X = data.drop(['heard'], axis=1)
y = data['heard']


X_train, X_val, y_train, y_val = train_test_split(X, y, test_size=0.2, random_state=42)

knn = KNeighborsClassifier(n_neighbors=5)
knn.fit(X_train, y_train)

y_pred = knn.predict(X_val)

score = cross_val_score(knn, X, y, cv=5)
print("Cross validation score:", score.mean(), "Standard deviation:", score.std())  
pd.crosstab(y_val, y_pred, rownames=['True'], colnames=['Predicted'], margins=True)

Cross validation score: 0.8844744611899232 Standard deviation: 0.003245861543286284


Predicted,0,1,All
True,Unnamed: 1_level_1,Unnamed: 2_level_1,Unnamed: 3_level_1
0,150,86,236
1,38,819,857
All,188,905,1093


# Tune the model
It's time for some hyperparameter tuning, for k-NN there is only one parameter: number of neighbors.
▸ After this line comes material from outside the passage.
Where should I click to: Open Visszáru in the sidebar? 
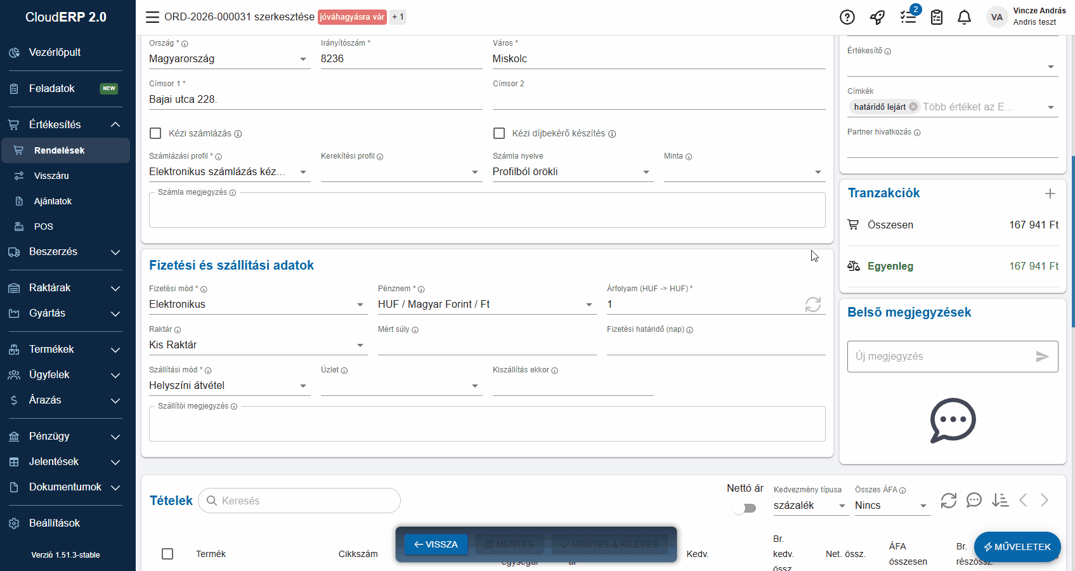coord(51,176)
We will use GridSearchCV to tune it. 

In [4]:
param_grid = {'n_neighbors': np.arange(2, 100)}
knn_cv = GridSearchCV(knn, param_grid, cv=10)
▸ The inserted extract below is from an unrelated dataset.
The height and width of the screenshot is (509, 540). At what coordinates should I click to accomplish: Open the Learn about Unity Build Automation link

knn_cv.fit(X_train, y_train)

print("Tuned hyperparameter k:", knn_cv.best_params_)
print("Tuned accuracy:", knn_cv.best_score_)

Tuned hyperparameter k: {'n_neighbors': 29}
Tuned accuracy: 0.8981430940734366


# Naive classifier

In [5]:
y_pred_naive = np.ones(len(X_val))
accuracy = accuracy_score(y_val, y_pred_naive)
print("Accuracy Score:", accuracy)

Accuracy Score: 0.7840805123513266